In February, my daughter Patsy was taken to the hospital emergency room. After the CT scan, doctors were saying it was colitis, but one said, "It could also be a tumor, but I doubt it given your age."

Patsy was only 34.

It was terrible weather last February: Lots of snow, schools, and roads were closed.  This was on a Friday night so Patsy had to sit at the hospital sipping clear liquids until Monday, which was when they could do a colonoscopy.

The day of the colonoscopy, Patsy's husband Ryan and I were with her when they took her back. We were in the recovery room waiting.

It had only been about 15 min when they brought her back, and I remember thinking, "This doesn't seem right." When the doctor came in he had a very pained look on his face. He said, "As I started the procedure, I ran into an obstruction. I can't be positive,  but it looks like cancer."

At that moment, something changed in me. Something I can't explain, I wanted to scream, "No! Not my baby, not cancer." But instead of screaming I looked down at my daughter, I told her that we would get through it. Together, we would get through it; what ever it took.

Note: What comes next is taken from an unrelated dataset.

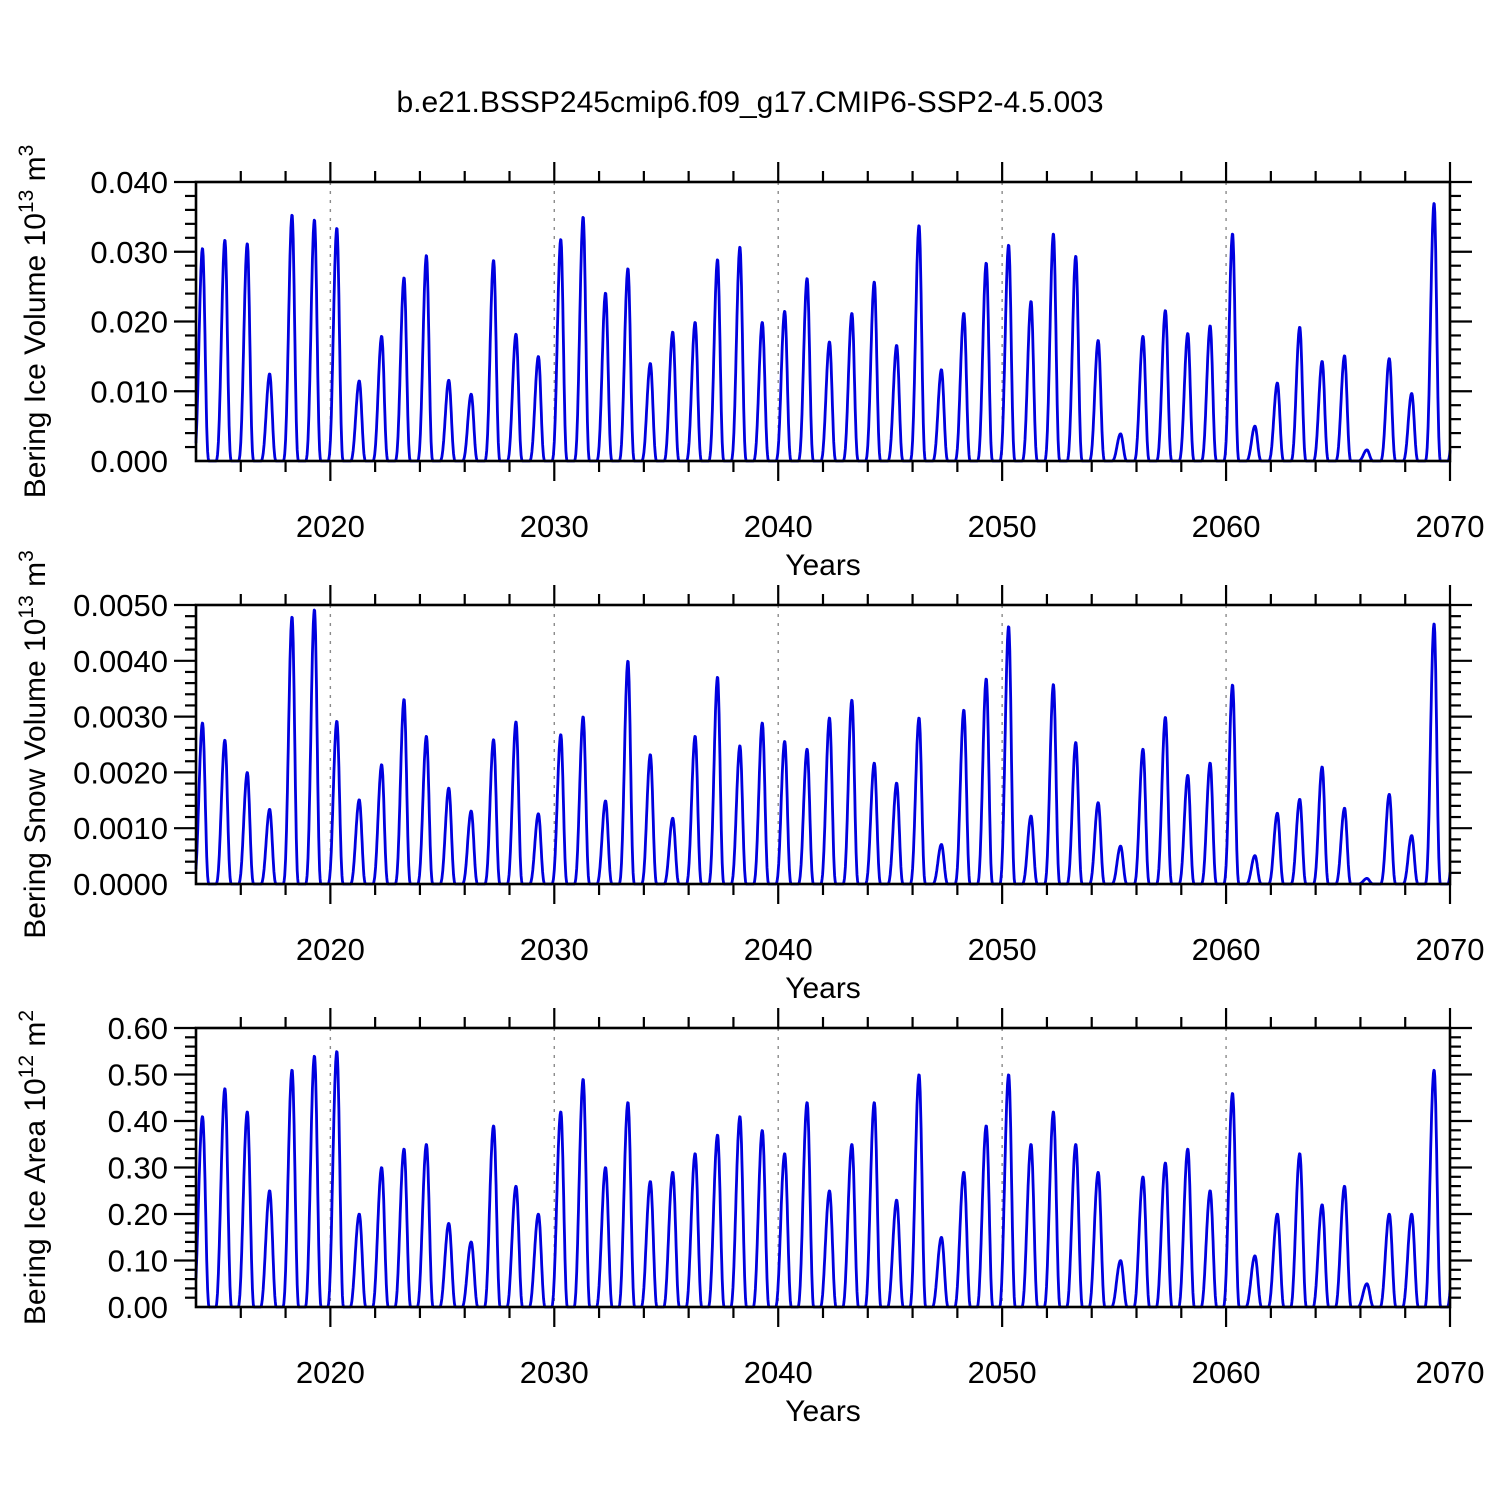 The width and height of the screenshot is (1500, 1500). Describe the element at coordinates (138, 1122) in the screenshot. I see `y-tick-label: 0.40` at that location.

There were a lot of tears that day, but also laughter, I know that sounds funny but I don't think we could have gotten though any of it without laughter.

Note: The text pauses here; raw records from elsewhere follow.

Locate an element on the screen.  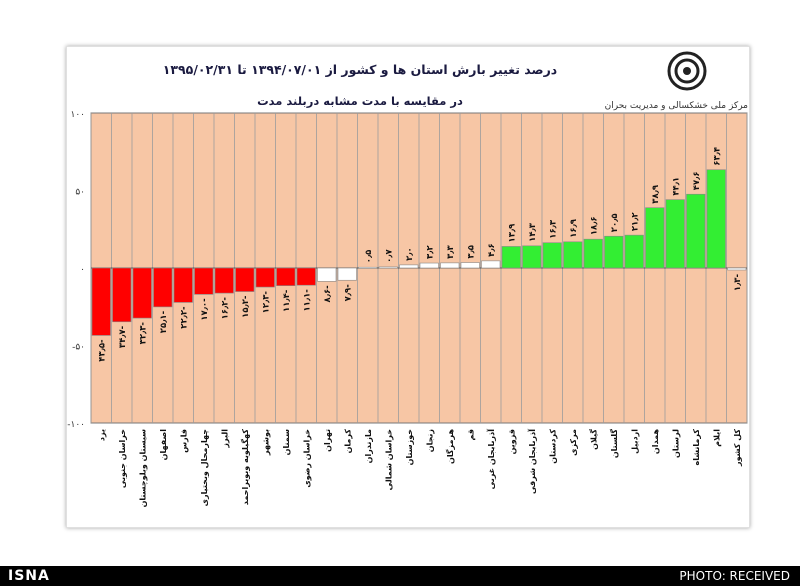
y-tick-label: ۱۰۰ is located at coordinates (78, 115).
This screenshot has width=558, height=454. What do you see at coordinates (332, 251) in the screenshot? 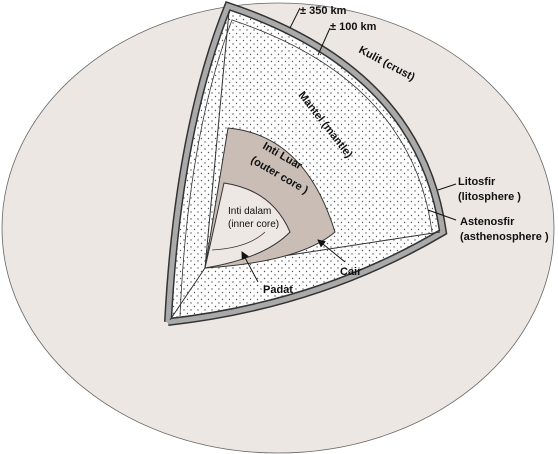
I see `arrow-liquid` at bounding box center [332, 251].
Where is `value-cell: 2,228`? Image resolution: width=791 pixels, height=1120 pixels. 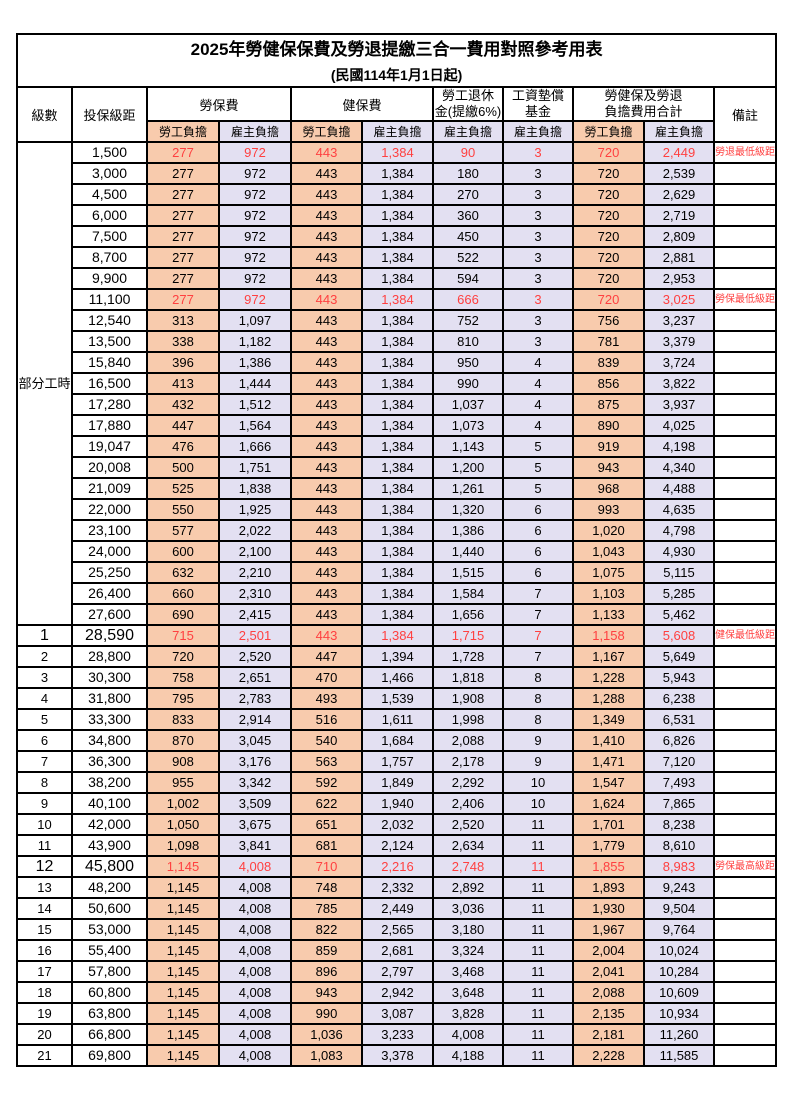 value-cell: 2,228 is located at coordinates (608, 1056).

The day of surgery, it was just me and Ryan. My husband was stranded out of town, and Patsy's brother and sister could not fly in because the airport was closed. So Ryan and I waited alone. The doctor doing the surgery promised us he would be there. He had four wheel drive. He made it.

So, we waited for what seemed like forever; I, at one point, went back into the off-limits area of the surgery holding room. I was going nuts. The doc finally came out. He said it went well; they removed the tumor and did a resection, no colostomy; on the liver they took a wedge with clean margins, also a spot on the abdominal wall and several lymph nodes.

Our journey through cancer was just beginning. 

From that moment, I didn't want to leave her side. I just had to be with her. I needed to be with her. I stayed at the hospital, and when she came home, I even slept in the same bed with her.

Being so close, I got to witness her incredible strength, her joy and her sorrow. Right away, she made it clear that she was going to fight this cancer with joy, faith in God, and positive people. And a lot of dancing. The kids love the dance parties.

Chemo is rough (don't let anyone tell you otherwise) and watching your child go through it is terrible. It's not like when they are children and you can kiss it and make it better, or get an antibiotic.

This is real, and you can't fix it.

I remember being in the waiting room at the cancer center after about the second or third round of chemo, and Patsy was so weak and sick. She just laid her head down on my shoulder, and I laid my mine on top of hers and we sat there like that, with me just holding her.

I will never forget that day. All you can do is be there for her and support her. So that is what I did; that is what all of her family and friends did. She has an awesome support system. Her husband has been wonderful, her dad a mountain of strength, and her brother and sister a source of endless laughter.

So here we are almost 11 months after diagnoses, due to go back for the first three-month checkup next month. The anxiety is the hardest. It never fully leaves and that is in me. I can't even imagine what it must be like for Patsy. But we have to stay positive. Keep the faith. And dance.

Sandy's advice

Never give up. Find a support system, because you will need it. And don't forget to laugh. A lot.

What One Million Strong means to me

It means that some one else knows what you are going through. They are fighting with you. You are not alone.